▽

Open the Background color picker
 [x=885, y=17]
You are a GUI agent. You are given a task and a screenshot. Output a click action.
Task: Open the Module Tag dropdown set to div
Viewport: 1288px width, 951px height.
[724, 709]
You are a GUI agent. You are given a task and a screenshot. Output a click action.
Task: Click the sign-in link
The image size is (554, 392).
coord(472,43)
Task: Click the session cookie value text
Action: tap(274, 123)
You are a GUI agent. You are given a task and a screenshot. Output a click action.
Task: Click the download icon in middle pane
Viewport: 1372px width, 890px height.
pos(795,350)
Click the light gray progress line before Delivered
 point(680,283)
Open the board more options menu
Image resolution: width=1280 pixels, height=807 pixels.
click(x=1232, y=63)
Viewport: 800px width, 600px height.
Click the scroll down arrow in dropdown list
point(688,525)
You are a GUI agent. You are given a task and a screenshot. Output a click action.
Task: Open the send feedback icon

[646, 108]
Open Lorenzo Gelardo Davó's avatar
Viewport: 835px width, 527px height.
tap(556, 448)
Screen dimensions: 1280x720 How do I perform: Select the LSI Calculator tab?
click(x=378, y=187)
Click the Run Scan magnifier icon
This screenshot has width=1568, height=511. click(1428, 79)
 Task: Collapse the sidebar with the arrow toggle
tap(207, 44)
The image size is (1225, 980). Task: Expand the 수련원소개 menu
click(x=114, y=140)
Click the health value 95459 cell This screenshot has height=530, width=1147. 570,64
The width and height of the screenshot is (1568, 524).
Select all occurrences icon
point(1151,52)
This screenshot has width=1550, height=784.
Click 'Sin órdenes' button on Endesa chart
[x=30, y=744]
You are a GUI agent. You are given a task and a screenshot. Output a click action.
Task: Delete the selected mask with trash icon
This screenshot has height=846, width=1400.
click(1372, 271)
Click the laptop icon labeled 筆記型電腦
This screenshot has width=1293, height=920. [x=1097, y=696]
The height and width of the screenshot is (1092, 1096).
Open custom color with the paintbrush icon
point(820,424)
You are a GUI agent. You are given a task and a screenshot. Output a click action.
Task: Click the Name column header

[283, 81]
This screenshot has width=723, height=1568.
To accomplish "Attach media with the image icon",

△

● **Problem requirements**
Starting with the line containing "The width and" and going on through the line containing "[x=30, y=744]", rewrite that part of the material as a Markdown table with the columns Row and Line, skipping any blank lines. Include only those lines.

● **Finished answer**
| Row | Line |
|---|---|
| 1 | The width and height of the screenshot is (1568, 524). |
| 2 | Select all occurrences icon |
| 3 | point(1151,52) |
| 4 | This screenshot has width=1550, height=784. |
| 5 | Click 'Sin órdenes' button on Endesa chart |
| 6 | [x=30, y=744] |